A prima vista sembra un semplice insaccato, a metà tra un salame e un cotechino e dall’insolito colore bianco, con screziature che vanno dal verde all’arancione. Ma il suo aspetto trae in inganno, perché il Pestàt non è un salume ma un condimento. È un impasto di lardo macinato, erbe aromatiche e spezie, che viene racchiuso in un budello di maiale o conservato in barattoli di vetro. La sua patria è Fagagna, un piccolo comune della provincia di Udine che l’ANCI, l’Associazione Nazionale dei Comuni Italiani, ha inserito tra i “Borghi più belli d’Italia”.

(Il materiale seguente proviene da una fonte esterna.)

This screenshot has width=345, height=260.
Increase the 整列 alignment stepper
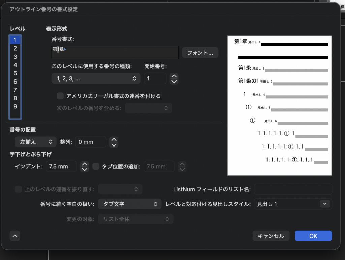click(x=114, y=139)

Tagliato a fettine, può essere aggiunto a piccole dosi a piatti di carne, minestroni, sughi, zuppe di verdure o legumi, a cui dona profumo e sapore. Il lardo, sciogliendosi all’interno del tegame senza aver bisogno di olio o burro, sprigiona, infatti, l’intenso aroma delle erbe e regala morbidezza e corposità alle pietanze più diverse. È ottimo anche sul pane caldo, sulle patate al forno, sullo spezzatino di maiale, di manzo o di pollo. Nella sua terra natale viene poi impiegato per dar gusto alle brovade, rape conservate nella vinaccia e tagliate a striscioline, che accompagnano il musetto, il tipico insaccato friulano ricavato dal muso del maiale.
Il pestàt è prodotto anche nella variante ‘rossa’, con l’aggiunta di pomodoro all’impasto, ideale da spalmare sulle bruschette, leggermente scaldato in forno, o come condimento per la pasta.
Una lunga tradizione che rischia di scomparire
Tra le colline del Friuli, in un territorio incontaminato che fino a pochi decenni fa basava la propria economia sull’agricoltura e sul commercio dei suini, avviato in epoca napoleonica: è qui che nasce il pestàt, ricavato dai maiali allevati allo stato semibrado e alimentati esclusivamente con mangimi naturali.
Il particolare insaccato ebbe origine per un’esigenza ben precisa, quella di conservare le erbe coltivate durante l’autunno per l’intera stagione invernale: i norcini pensarono così di “intrappolarle” all’interno del lardo con l’aggiunta di sale e pepe, che erano grado di bloccare i processi di fermentazione delle verdure, consentendo loro di mantenere inalterate a lungo le caratteristiche organolettiche.
È prodotto da novembre a marzo, nel periodo di macellazione del maiale: il lardo, macinato finemente, viene mescolato con un trito di carote, sedano, cipolla, aglio e porri, insaporito con aromi e spezie (salvia, rosmarino, cannella, pepe nero e pimento o “pepe di Giamaica”), insaccato nel budello suino e messo a stagionare in cantine umide – quest’ultima fase è fondamentale affinché tutti i profumi si amalgamino alla perfezione. Dopo un paio di settimane di asciugatura il pestàt è già pronto per essere consumato, ma il suo sapore diventa più intenso con l’aumentare della stagionatura, raggiungendo l’apice circa dodici mesi più tardi.
Oggi, tuttavia, soltanto due aziende familiari di Fagagna – quella di Mario Lizzi e il Casale Cjanor di Luigina e Margherita Missana – continuano a produrre il pestàt, seguendo un procedimento rigorosamente artigianale; per scongiurare la scomparsa di questa lontana tradizione, nel 2006 Slow Food ha inserito la pregiata “conserva-condimento” friulana tra i suoi presidi, allo scopo di ricostruire una filiera di allevamento locale e di diffondere la conoscenza del salume oltre i confini regionali.